The C<pack()>/C<unpack()> letters "C<c>" and "C<C>" do I<not> change,
since they're often used for byte-oriented formats.  (Again, think
"C<char>" in the C language.)  However, there is a new "C<U>" specifier
that will convert between UTF-8 characters and integers.  (It works
outside of the utf8 pragma too.)

=item *

The C<chr()> and C<ord()> functions work on characters.  This is like
C<pack("U")> and C<unpack("U")>, not like C<pack("C")> and
C<unpack("C")>.  In fact, the latter are how you now emulate
byte-oriented C<chr()> and C<ord()> under utf8.

=item *

And finally, C<scalar reverse()> reverses by character rather than by byte.

=back

=head2 Character encodings for input and output

[XXX: This feature is not yet implemented.]

=head1 CAVEATS

As of yet, there is no method for automatically coercing input and
output to some encoding other than UTF-8.  This is planned in the near
future, however.

Whether an arbitrary piece of data will be treated as "characters" or
"bytes" by internal operations cannot be divined at the current time.
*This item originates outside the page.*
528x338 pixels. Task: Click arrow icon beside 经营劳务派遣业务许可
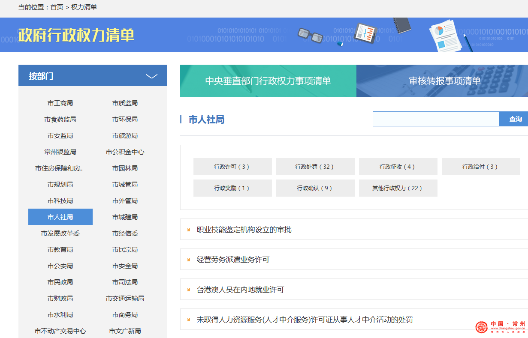tap(188, 260)
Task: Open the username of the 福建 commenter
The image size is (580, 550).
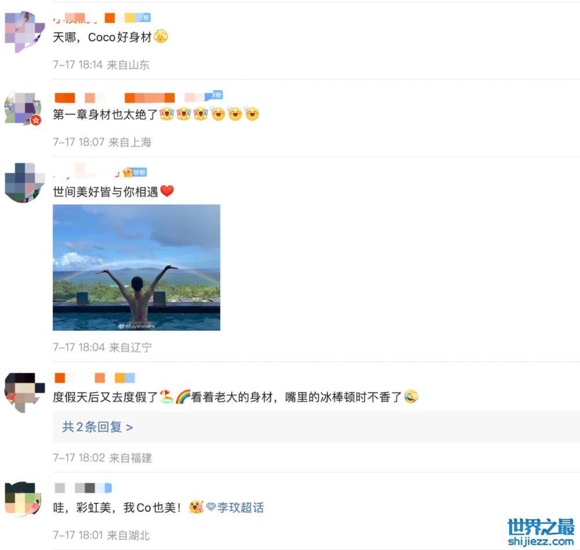Action: pos(95,378)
Use of locales with utf8 may lead to odd results.  Currently there is
some attempt to apply 8-bit locale info to characters in the range
0..255, but this is demonstrably incorrect for locales that use
characters above that range (when mapped into Unicode).  It will also
tend to run slower.  Avoidance of locales is strongly encouraged.

=head1 SEE ALSO

L<bytes>, L<utf8>, L<perlvar/"${^WIDE_SYSTEM_CALLS}">

=cut